• **WHAT IS NEEDED**:
Copy the entries from the very beginning down through the line containing "Looking at the screenshot, I should tap(489, 692).", changing "Collections" to "Favorites" and leaving everything else as it is.

Records:

■ ■ ■ ■ ■

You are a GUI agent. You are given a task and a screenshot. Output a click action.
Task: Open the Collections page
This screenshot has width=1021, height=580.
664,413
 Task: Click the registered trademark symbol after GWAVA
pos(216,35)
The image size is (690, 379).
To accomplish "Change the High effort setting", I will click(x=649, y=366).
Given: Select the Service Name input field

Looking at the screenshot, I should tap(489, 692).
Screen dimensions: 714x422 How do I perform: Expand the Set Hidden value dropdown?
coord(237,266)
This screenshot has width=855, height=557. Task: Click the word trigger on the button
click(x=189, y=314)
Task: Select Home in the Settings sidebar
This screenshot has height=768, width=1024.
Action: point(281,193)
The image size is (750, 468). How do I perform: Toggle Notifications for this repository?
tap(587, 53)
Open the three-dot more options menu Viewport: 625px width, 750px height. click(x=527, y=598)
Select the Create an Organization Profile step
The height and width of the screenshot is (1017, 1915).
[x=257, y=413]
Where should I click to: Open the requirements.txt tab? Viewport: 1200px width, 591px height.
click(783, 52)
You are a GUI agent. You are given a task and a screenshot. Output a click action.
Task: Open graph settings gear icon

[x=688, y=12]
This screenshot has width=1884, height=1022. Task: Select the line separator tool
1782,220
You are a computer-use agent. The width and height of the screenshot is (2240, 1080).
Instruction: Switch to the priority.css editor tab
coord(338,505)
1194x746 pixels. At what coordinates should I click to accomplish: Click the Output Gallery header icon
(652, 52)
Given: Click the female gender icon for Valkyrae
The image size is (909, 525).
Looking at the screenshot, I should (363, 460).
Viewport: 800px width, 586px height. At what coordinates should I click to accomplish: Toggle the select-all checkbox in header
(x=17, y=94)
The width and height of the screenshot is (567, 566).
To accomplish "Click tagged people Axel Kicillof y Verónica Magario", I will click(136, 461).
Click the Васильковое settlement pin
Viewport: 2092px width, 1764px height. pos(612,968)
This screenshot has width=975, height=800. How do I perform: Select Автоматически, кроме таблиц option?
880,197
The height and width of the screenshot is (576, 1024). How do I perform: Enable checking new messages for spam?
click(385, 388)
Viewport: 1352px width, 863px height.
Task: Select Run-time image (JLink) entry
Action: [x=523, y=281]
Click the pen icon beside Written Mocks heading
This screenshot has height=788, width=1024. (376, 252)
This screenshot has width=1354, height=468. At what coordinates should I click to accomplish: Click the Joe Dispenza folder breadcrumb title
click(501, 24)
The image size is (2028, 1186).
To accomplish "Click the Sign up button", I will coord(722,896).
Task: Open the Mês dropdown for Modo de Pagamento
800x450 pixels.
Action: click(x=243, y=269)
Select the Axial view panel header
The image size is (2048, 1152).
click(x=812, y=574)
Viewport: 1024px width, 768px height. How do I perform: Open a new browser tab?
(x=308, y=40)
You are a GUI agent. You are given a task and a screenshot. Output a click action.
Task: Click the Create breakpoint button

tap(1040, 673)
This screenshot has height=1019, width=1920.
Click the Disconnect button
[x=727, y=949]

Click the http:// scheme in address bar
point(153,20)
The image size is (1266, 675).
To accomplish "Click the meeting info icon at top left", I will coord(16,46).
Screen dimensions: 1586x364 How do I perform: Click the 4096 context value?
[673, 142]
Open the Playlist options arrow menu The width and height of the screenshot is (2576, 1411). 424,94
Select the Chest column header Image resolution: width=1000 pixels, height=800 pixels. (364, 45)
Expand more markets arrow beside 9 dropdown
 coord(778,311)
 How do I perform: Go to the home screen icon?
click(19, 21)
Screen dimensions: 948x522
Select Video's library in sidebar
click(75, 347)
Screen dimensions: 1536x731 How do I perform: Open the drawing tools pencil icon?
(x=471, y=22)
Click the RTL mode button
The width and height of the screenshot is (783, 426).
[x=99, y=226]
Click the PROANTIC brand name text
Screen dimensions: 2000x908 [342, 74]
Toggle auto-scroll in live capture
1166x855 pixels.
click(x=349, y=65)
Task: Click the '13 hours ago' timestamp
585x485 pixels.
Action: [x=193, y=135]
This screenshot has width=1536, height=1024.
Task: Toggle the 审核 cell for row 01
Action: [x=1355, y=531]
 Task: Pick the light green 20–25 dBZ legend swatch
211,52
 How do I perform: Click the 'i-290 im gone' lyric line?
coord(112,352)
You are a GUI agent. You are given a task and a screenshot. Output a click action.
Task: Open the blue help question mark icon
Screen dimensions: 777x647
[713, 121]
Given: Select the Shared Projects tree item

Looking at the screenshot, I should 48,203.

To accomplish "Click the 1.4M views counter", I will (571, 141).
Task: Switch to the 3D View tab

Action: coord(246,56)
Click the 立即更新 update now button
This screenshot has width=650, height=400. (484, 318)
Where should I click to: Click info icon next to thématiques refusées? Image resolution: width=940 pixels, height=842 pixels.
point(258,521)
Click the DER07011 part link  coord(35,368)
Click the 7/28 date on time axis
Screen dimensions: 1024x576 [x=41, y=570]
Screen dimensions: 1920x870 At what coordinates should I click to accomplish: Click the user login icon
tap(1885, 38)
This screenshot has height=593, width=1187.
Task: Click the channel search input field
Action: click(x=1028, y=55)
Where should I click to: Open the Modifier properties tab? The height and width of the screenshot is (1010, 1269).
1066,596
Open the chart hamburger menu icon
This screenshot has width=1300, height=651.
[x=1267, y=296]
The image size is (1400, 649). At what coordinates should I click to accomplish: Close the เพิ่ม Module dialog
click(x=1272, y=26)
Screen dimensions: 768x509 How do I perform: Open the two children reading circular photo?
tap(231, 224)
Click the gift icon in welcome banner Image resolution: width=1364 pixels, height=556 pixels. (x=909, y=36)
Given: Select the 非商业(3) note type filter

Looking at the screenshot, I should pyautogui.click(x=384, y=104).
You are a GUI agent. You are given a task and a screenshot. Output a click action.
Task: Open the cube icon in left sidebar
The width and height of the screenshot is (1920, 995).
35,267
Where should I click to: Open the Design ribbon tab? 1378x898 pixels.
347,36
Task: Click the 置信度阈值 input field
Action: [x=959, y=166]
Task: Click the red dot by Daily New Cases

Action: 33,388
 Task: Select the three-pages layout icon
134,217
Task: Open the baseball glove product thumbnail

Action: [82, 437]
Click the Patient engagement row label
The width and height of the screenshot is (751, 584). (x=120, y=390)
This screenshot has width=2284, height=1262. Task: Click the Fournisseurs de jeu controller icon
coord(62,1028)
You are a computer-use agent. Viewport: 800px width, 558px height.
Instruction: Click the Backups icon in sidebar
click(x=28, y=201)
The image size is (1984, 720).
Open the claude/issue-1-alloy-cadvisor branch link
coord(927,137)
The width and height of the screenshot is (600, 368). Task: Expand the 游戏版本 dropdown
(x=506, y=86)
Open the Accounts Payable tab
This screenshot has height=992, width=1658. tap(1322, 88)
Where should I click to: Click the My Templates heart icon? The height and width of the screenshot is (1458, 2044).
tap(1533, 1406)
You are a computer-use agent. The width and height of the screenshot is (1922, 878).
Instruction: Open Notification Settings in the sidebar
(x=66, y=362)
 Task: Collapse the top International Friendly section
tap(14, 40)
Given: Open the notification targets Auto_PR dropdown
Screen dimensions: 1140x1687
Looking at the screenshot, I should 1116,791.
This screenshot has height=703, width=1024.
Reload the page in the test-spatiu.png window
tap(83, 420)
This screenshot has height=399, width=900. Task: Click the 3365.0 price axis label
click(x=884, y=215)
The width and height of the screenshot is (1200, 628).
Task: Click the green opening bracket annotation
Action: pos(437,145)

■ ■ ■ ■ ■

• **TASK SOLUTION**:
You are a GUI agent. You are given a task and a screenshot. Output a click action.
Task: Open the Favorites page
This screenshot has width=1021, height=580.
664,413
 Task: Click the registered trademark symbol after GWAVA
pos(216,35)
The image size is (690, 379).
To accomplish "Change the High effort setting", I will click(x=649, y=366).
Given: Select the Service Name input field

Looking at the screenshot, I should tap(489, 692).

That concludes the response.